*EXERCISE:* Show every line of the data that contains the string "screenshot".

•••••

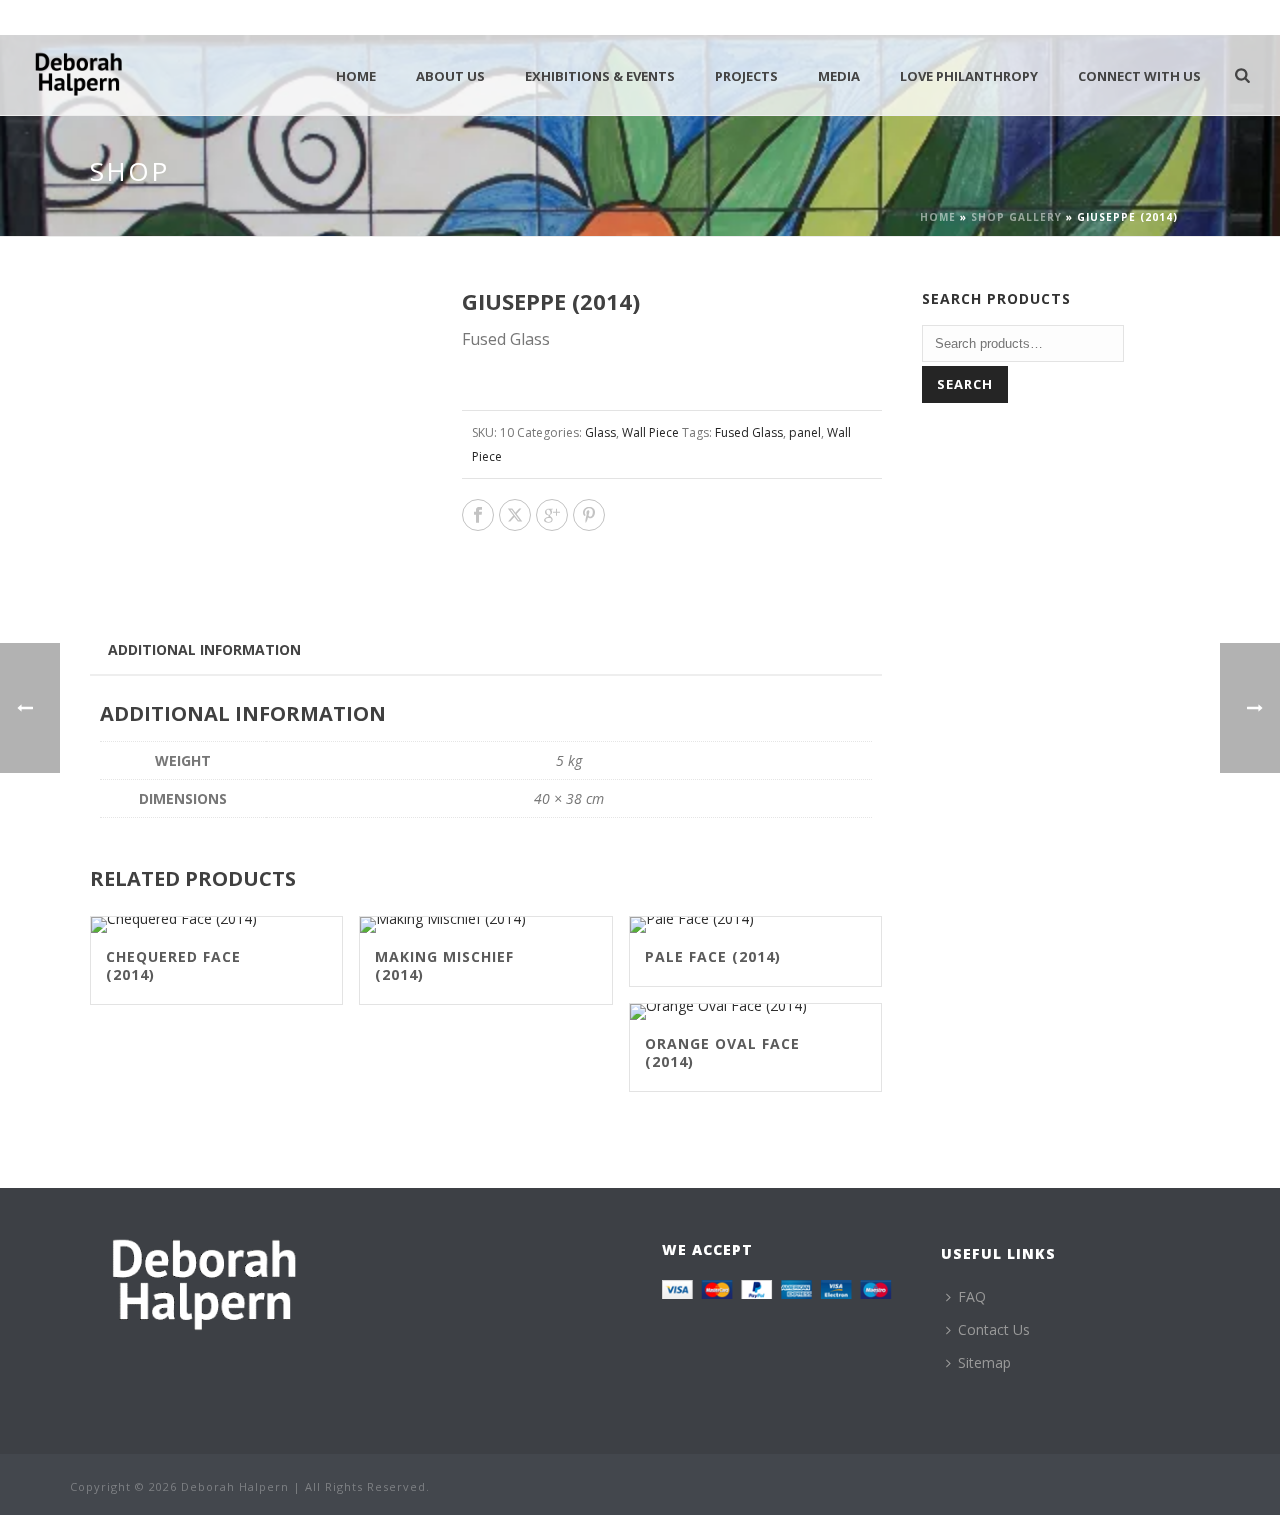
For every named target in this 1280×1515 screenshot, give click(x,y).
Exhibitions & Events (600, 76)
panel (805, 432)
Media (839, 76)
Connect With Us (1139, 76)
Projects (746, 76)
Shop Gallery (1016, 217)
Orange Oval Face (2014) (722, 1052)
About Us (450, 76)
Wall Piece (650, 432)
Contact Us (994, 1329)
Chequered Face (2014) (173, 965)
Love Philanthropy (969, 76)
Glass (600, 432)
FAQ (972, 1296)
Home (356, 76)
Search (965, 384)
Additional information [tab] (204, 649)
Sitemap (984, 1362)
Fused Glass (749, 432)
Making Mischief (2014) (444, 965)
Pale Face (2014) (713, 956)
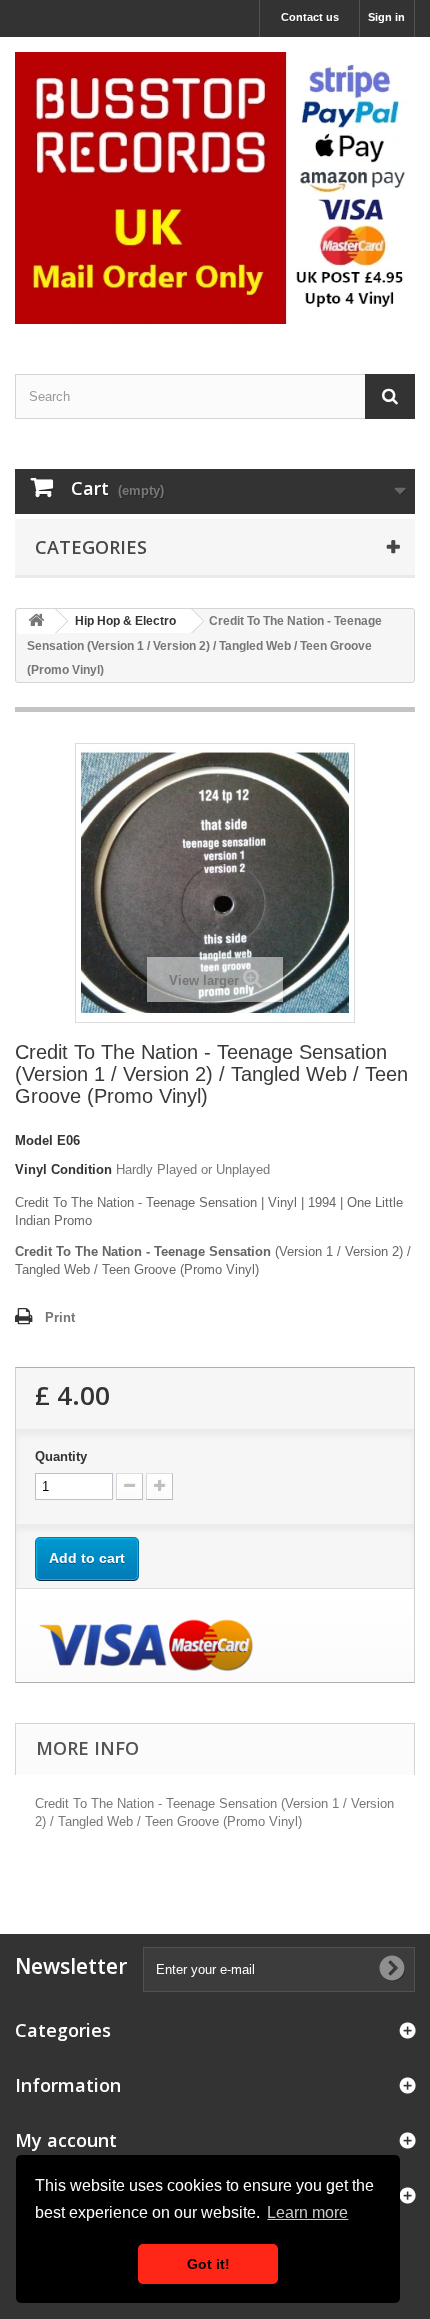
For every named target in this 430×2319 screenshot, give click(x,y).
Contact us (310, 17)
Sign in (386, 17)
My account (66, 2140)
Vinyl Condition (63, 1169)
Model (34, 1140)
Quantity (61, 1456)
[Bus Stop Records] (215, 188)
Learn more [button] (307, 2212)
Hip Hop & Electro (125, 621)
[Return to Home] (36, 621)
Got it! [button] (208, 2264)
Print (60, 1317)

•••••

*RESULT:*
For every named target in this 1280×1515 screenshot, give click(x,y).
For every named target in this 430×2319 screenshot, give click(x,y).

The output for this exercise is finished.